▶ _Passage to read_:
++++++++++++++++++++

Make a list of all the subgroups of $G$, and draw a ``Hasse diagram''.
This is a diagram of dots and lines (as shown in a lecture), where
the inclusion $A \leq B$ is indicated by a line or sequence
of lines going up from 
the dot labelled $A$ to the dot labelled $B$. You can label the lines
with corresponding indices. Stare at your diagram, and think about the
following set: $\{ d \in \mathbb N \mid d \mbox{ divides } 12\}.$

\item Suppose that $G$ is a group and that $|G| = 4$. By considering
the orders of the elements of $G$ (or otherwise), prove that $G$ must be
abelian.

\item Suppose that $G$ is a group and that $|G| = 6$.
\begin{enumerate}
\item Show that if $G$ is abelian, then $G$ must be cyclic.
\item Show that if $G$ is nonabelian, then $G$ must contain
an element $x$ of order 2 and an element $y$ of order 3,
and moreover it must be the case that $xyx = y^{-1}.$
\end{enumerate}

\item Consider a cube in Euclidean space. The group $R$ of all rigid
motions
of the cube (reflections not allowed) has order 24. Paint the
vertices black and white so that if two vertices are joined by
an edge, then they have opposite colour. Let $G$ be the subgroup
of $R$ consisting of those rigid motions which preserve the colouring
(black corners go to black corners and white corners to white ones).

++++++++++++++++++++

▶ _Dataset content_:
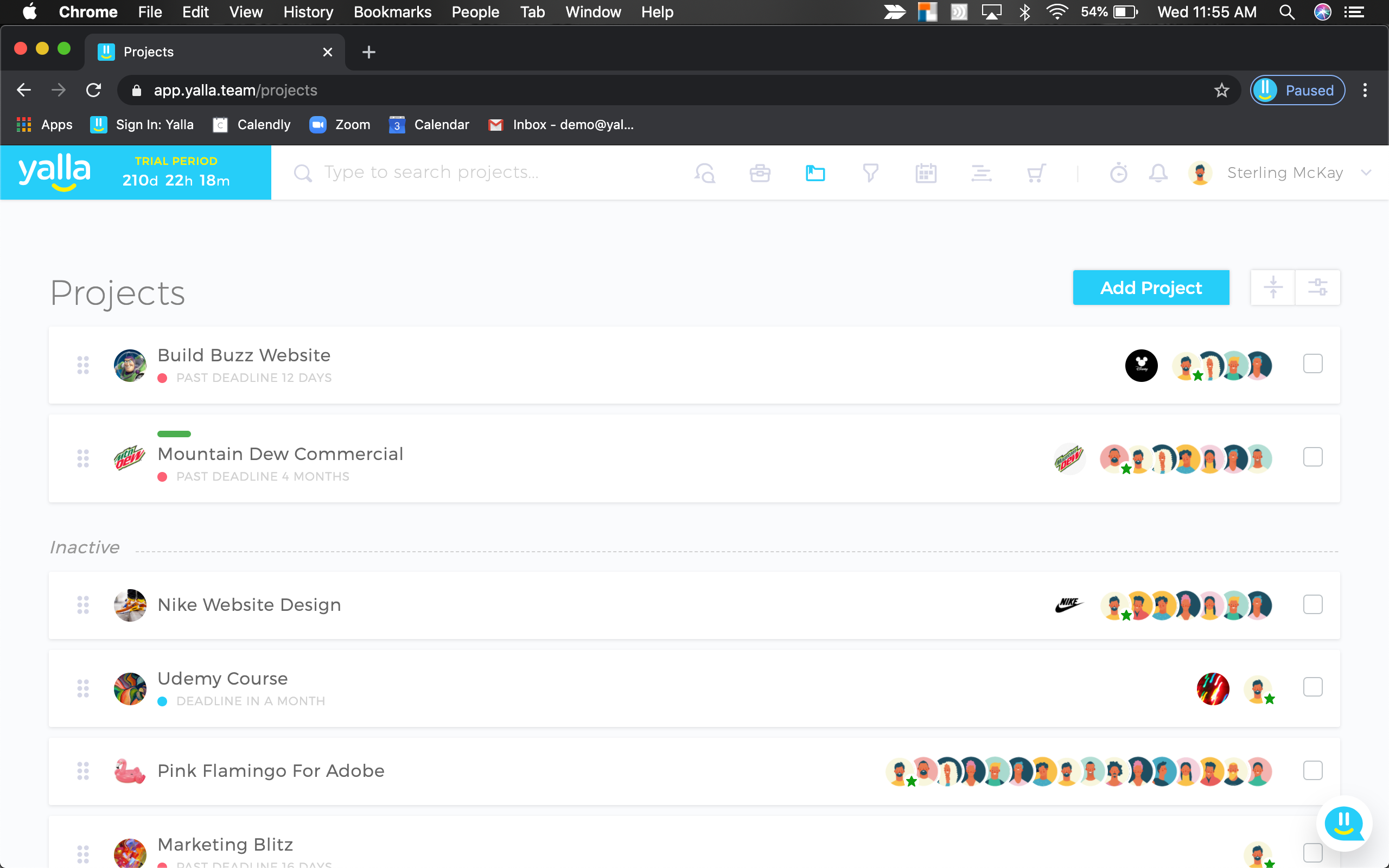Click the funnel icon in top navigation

++++++++++++++++++++

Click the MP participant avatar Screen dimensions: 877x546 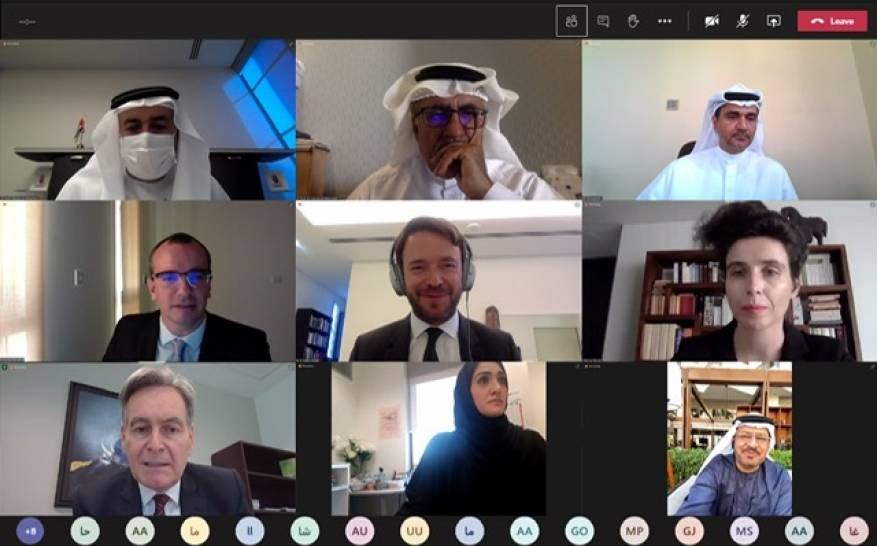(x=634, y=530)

++++++++++++++++++++

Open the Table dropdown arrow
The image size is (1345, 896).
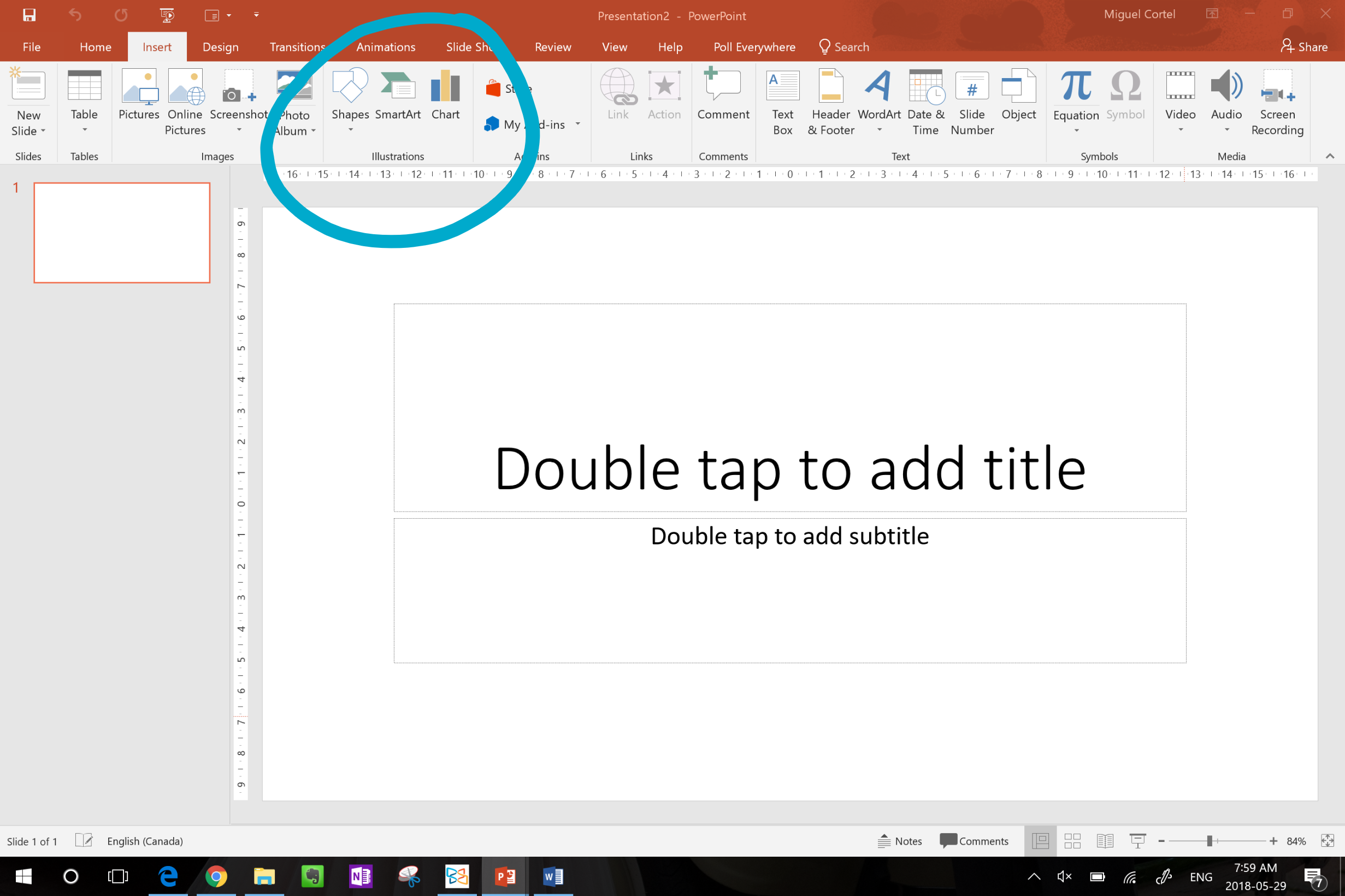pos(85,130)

++++++++++++++++++++

▶ _Given problem 1_:
Do these statements agree with the exercise sheet on groups? For each, answer yes or no and quote the words of the sheet that decide it.
(a) The group $R$ of rigid motions of the cube has order 24.
(b) Reflections count among the rigid motions in $R$.
(c) For a group of order 4, the sheet asks for a proof that $G$ must be cyclic.
▶ _Given problem 2_:
Can you repeat the exercise sheet word for word, everything from "Make a list" down to "that $|G| = 6$."?
None of the records is needed here.

▶ _Task solution 1_:
(a) Yes: "has order 24."
(b) No: "(reflections not allowed)"
(c) No: "prove that $G$ must be abelian."

▶ _Task solution 2_:
Make a list of all the subgroups of $G$, and draw a ``Hasse diagram''.
This is a diagram of dots and lines (as shown in a lecture), where
the inclusion $A \leq B$ is indicated by a line or sequence
of lines going up from 
the dot labelled $A$ to the dot labelled $B$. You can label the lines
with corresponding indices. Stare at your diagram, and think about the
following set: $\{ d \in \mathbb N \mid d \mbox{ divides } 12\}.$

\item Suppose that $G$ is a group and that $|G| = 4$. By considering
the orders of the elements of $G$ (or otherwise), prove that $G$ must be
abelian.

\item Suppose that $G$ is a group and that $|G| = 6$.